::: Exercise inputs
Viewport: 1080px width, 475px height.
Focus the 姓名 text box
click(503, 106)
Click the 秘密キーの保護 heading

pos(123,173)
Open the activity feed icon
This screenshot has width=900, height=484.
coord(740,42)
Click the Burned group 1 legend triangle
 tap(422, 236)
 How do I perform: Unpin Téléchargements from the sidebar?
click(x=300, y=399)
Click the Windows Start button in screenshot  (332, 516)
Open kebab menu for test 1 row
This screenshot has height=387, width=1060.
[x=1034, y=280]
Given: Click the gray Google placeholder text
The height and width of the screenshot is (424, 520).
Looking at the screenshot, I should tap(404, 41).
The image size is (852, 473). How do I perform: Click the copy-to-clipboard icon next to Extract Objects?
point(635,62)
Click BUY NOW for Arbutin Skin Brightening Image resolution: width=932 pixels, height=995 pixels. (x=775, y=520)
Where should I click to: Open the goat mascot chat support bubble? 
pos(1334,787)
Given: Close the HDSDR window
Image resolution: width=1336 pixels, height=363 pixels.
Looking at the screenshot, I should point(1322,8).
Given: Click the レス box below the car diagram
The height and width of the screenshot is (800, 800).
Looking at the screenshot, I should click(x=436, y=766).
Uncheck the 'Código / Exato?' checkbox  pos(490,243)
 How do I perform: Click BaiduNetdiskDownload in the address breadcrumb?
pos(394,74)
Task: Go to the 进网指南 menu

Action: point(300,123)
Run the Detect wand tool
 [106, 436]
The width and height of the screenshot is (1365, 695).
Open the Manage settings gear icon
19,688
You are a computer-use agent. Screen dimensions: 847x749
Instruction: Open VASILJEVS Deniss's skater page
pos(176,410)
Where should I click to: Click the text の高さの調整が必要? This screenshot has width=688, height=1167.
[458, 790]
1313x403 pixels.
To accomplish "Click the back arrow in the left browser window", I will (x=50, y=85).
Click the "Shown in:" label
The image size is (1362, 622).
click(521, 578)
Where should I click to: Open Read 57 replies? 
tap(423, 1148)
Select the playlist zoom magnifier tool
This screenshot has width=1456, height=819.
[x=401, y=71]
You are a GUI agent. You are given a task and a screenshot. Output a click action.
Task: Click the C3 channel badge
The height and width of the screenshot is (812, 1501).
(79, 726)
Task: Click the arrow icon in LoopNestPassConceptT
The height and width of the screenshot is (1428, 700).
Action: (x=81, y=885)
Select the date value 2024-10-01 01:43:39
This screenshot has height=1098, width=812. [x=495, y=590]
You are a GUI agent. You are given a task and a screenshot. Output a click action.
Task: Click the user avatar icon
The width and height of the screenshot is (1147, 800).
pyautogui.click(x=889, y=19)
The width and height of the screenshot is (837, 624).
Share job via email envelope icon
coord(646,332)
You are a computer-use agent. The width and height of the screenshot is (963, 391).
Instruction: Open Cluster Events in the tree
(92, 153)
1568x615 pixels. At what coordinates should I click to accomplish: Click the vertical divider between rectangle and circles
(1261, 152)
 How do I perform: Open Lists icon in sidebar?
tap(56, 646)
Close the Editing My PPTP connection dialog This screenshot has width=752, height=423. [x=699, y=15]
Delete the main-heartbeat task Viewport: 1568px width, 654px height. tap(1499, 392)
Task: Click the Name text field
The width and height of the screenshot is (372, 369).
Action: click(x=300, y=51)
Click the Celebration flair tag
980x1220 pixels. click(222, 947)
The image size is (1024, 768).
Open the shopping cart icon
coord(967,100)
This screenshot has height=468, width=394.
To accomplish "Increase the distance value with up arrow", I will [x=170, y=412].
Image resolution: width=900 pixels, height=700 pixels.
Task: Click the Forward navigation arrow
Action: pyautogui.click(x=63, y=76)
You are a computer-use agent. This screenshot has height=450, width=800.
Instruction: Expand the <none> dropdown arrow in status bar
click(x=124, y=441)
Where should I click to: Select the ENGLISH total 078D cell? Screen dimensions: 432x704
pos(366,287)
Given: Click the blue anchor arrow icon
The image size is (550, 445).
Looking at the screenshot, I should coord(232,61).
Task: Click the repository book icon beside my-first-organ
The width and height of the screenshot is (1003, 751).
::::::
Task to complete ▸
Reproduce every one of the entries above without any change.

Answer to the problem ▸
Viewport: 1080px width, 475px height.
Focus the 姓名 text box
click(503, 106)
Click the 秘密キーの保護 heading

pos(123,173)
Open the activity feed icon
This screenshot has width=900, height=484.
coord(740,42)
Click the Burned group 1 legend triangle
 tap(422, 236)
 How do I perform: Unpin Téléchargements from the sidebar?
click(x=300, y=399)
Click the Windows Start button in screenshot  (332, 516)
Open kebab menu for test 1 row
This screenshot has height=387, width=1060.
[x=1034, y=280]
Given: Click the gray Google placeholder text
The height and width of the screenshot is (424, 520).
Looking at the screenshot, I should tap(404, 41).
The image size is (852, 473). How do I perform: Click the copy-to-clipboard icon next to Extract Objects?
point(635,62)
Click BUY NOW for Arbutin Skin Brightening Image resolution: width=932 pixels, height=995 pixels. (x=775, y=520)
Where should I click to: Open the goat mascot chat support bubble? 
pos(1334,787)
Given: Close the HDSDR window
Image resolution: width=1336 pixels, height=363 pixels.
Looking at the screenshot, I should point(1322,8).
Given: Click the レス box below the car diagram
The height and width of the screenshot is (800, 800).
Looking at the screenshot, I should click(x=436, y=766).
Uncheck the 'Código / Exato?' checkbox  pos(490,243)
 How do I perform: Click BaiduNetdiskDownload in the address breadcrumb?
pos(394,74)
Task: Go to the 进网指南 menu

Action: point(300,123)
Run the Detect wand tool
 [106, 436]
The width and height of the screenshot is (1365, 695).
Open the Manage settings gear icon
19,688
You are a computer-use agent. Screen dimensions: 847x749
Instruction: Open VASILJEVS Deniss's skater page
pos(176,410)
Where should I click to: Click the text の高さの調整が必要? This screenshot has width=688, height=1167.
[458, 790]
1313x403 pixels.
To accomplish "Click the back arrow in the left browser window", I will (x=50, y=85).
Click the "Shown in:" label
The image size is (1362, 622).
click(521, 578)
Where should I click to: Open Read 57 replies? 
tap(423, 1148)
Select the playlist zoom magnifier tool
This screenshot has width=1456, height=819.
[x=401, y=71]
You are a GUI agent. You are given a task and a screenshot. Output a click action.
Task: Click the C3 channel badge
The height and width of the screenshot is (812, 1501).
(79, 726)
Task: Click the arrow icon in LoopNestPassConceptT
The height and width of the screenshot is (1428, 700).
Action: (x=81, y=885)
Select the date value 2024-10-01 01:43:39
This screenshot has height=1098, width=812. [x=495, y=590]
You are a GUI agent. You are given a task and a screenshot. Output a click action.
Task: Click the user avatar icon
The width and height of the screenshot is (1147, 800).
pyautogui.click(x=889, y=19)
The width and height of the screenshot is (837, 624).
Share job via email envelope icon
coord(646,332)
You are a computer-use agent. The width and height of the screenshot is (963, 391).
Instruction: Open Cluster Events in the tree
(92, 153)
1568x615 pixels. At what coordinates should I click to accomplish: Click the vertical divider between rectangle and circles
(1261, 152)
 How do I perform: Open Lists icon in sidebar?
tap(56, 646)
Close the Editing My PPTP connection dialog This screenshot has width=752, height=423. [x=699, y=15]
Delete the main-heartbeat task Viewport: 1568px width, 654px height. tap(1499, 392)
Task: Click the Name text field
The width and height of the screenshot is (372, 369).
Action: click(x=300, y=51)
Click the Celebration flair tag
980x1220 pixels. click(222, 947)
The image size is (1024, 768).
Open the shopping cart icon
coord(967,100)
This screenshot has height=468, width=394.
To accomplish "Increase the distance value with up arrow", I will [x=170, y=412].
Image resolution: width=900 pixels, height=700 pixels.
Task: Click the Forward navigation arrow
Action: pyautogui.click(x=63, y=76)
You are a computer-use agent. This screenshot has height=450, width=800.
Instruction: Expand the <none> dropdown arrow in status bar
click(x=124, y=441)
Where should I click to: Select the ENGLISH total 078D cell? Screen dimensions: 432x704
pos(366,287)
Given: Click the blue anchor arrow icon
The image size is (550, 445).
Looking at the screenshot, I should coord(232,61).
Task: Click the repository book icon beside my-first-organ
The width and height of the screenshot is (1003, 751).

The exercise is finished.